[Start of PASSAGE PROVIDED]

The Navy has made significant use of this computer management. In one study, documented savings--through the reduction of training time and attendant personnel costs--possibly exceeded $10 million in one year. In addition, the number of instructors needed to teach this course was reduced by 20 percent. Student performance rates were slightly better than under the old system. Both student and instructor attitudes were positive toward computer-managed instruction.

As a result of these studies, the Navy has bought the computer hardware and software to implement an expanded program. Currently 2000 students per week are employing the system. Within the next five years it is estimated that 15,000 students will utilize the system weekly. In order to provide the curriculum materials for this level of effort, the Department of the Navy is allocating between 2 and 3 million dollars for the next three years to replace group-paced materials with self-paced instruments utilizing advanced instructional technology.

The whole field of simulation, including synthetic flight training systems, has received unprecedented interest. Recent advances in high-fidelity simulation and 360-degree visual systems promise greatly to transform flight training as well as the specialized training associated with all high energy-consumption equipment.

The reasons for such an increasing role are obvious. It has been variously estimated that, while the cost of a simulator could be ten times that of an aircraft, it is possible that the annual training hours generated by a simulator could exceed those of an aircraft by ten to one. Other studies project a potential reduction of up to 50 percent of present flying time in undergraduate flight training through increased use of flight simulation. It is further estimated by some that up to 25 percent of all flying might be replaced. by simulation.

There remain as many questions as answers in the field of mechanical and flight simulation in such areas as the proper mix of actual versus simulator training, certain interactive effects with other sensory modalities, and a variety of similar complex relationships. As the answers to these vexing questions emerge, simulation will play an increasingly key and central role in the instructional equation.

[End of PASSAGE PROVIDED]
[Start of GIVEN DATA]

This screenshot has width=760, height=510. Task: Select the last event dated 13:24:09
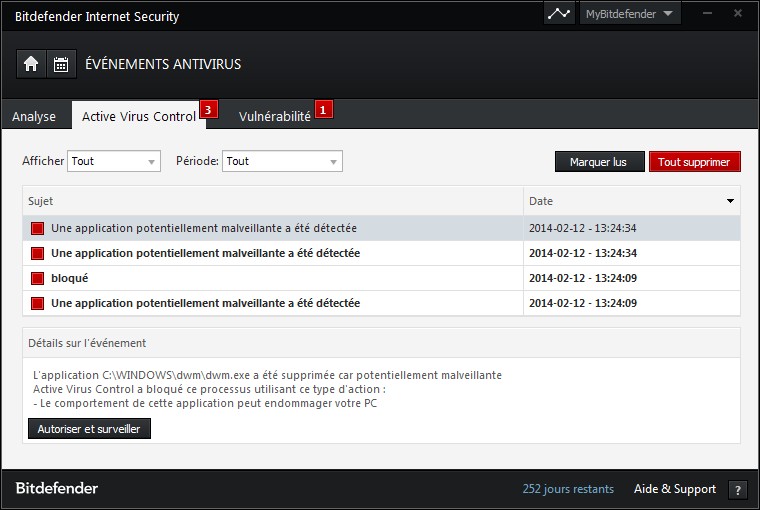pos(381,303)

[End of GIVEN DATA]
[Start of GIVEN DATA]

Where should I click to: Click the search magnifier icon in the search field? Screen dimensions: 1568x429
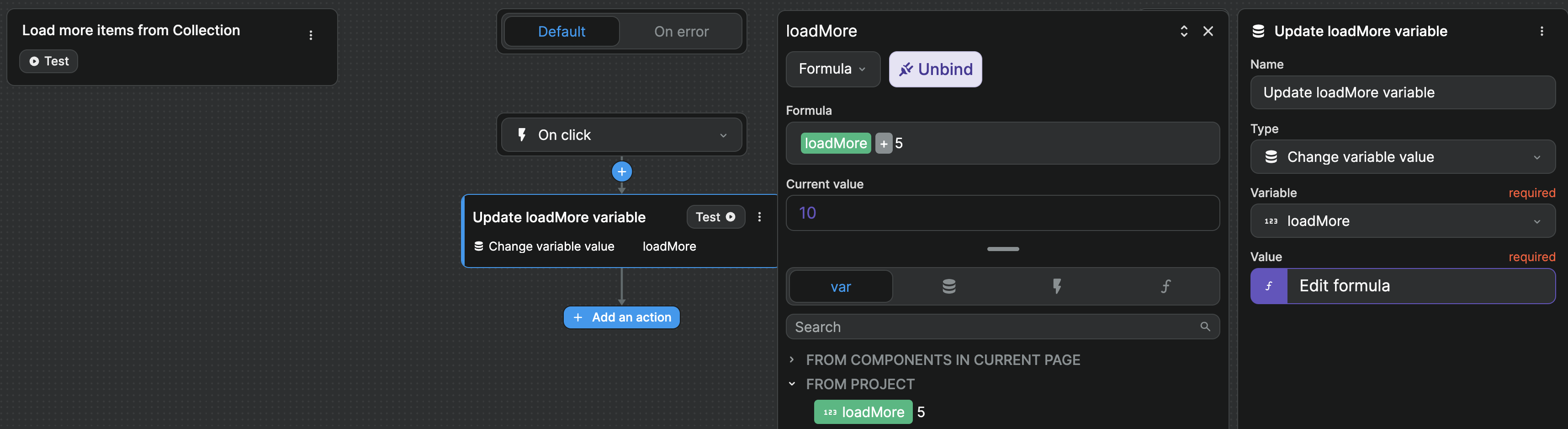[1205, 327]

[End of GIVEN DATA]

CHALLENGES
**A.** Answer these questions from the passage on Navy training and simulation:
(i) By what percent did computer-managed instruction reduce the number of instructors needed for the course?
(ii) How many students per week are currently using the system?
(iii) According to some estimates, what share of all flying might be replaced by simulation?
**B.** Extend the passage on Navy training and simulation with a paragraph that picks up after its final sentence.
The entries aren't needed for anything here.

TASK-BY-TASK OUTPUTS
**A.**
(i) 20 percent
(ii) 2000 students
(iii) Up to 25 percent

**B.**
Recognizing the continued sophistication of communications electronics systems on Army posts and the piecemeal, sometimes incompatible, nature of the various systems, the United States Army joined with MITRE Corporation in examining the concept of a wired garrison. The present complex of separately designed, procured, installed, operated, and maintained systems tends toward increased cost and decreased efficiency. In the light of recent technological advances in the field of communications and computers, it was postulated that interrelation of existing systems could result in an integrated multimode information transfer system with greatly increased capacity as well as efficiency, perhaps at lower cost.

Implicit in the planning for this undertaking were the vast needs in the field of training and education within the Army. The Department of the Army has clearly stated realistic educational and training goals for each member, which are spelled out in a master plan. The Army Educational Services Plan is soundly based on the principles that each Army member should be permitted the opportunity to develop his maximum career potential, that the process of learning is continuous and lifelong, and that educational opportunities both attract highly qualified, highly motivated people and retain them for a more productive average period of service. This, coupled with the technical training requirements engendered by continued and accelerating knowledge obsolescence, creates a prevailing requirement for educational and training delivery systems.

In addition to proposed mission-related training programs, the educational components of the wired garrison concept are intended to extend from basic literacy instruction through the postgraduate level. The MITRE Corporation, upon completion of a "need assessment" coupled with an inventory of available systems and technologies, proposed an action program at Fort Bliss, Texas, to meet the validated needs. Included are a wide variety of computer-assisted, self-paced combinations, including two-way interactive video systems. Also being examined is an array of programs using computers for simulations and gaming purposes in logistical as well as complex technical and administrative fields. Remote access is a primary consideration in all applications. Using low-cost cable TV with currently available hardware, it would be possible to bring to the post hundreds of individual courses offered through The Association for Graduate Education and Research. A consortium of seven private educational institutions, located in north Texas, pools their physical and academic resources to enhance graduate education in the Dallas-Fort Worth region. A wide variety of other courses is available, either off-the-shell or from other adjacent institutions of higher learning. This imaginative joint undertaking by the Department of the Army and MITRE represents a model and potential to be carefully examined by others, both in the Department of Defense and elsewhere. The implications and ramifications of such a system are legion.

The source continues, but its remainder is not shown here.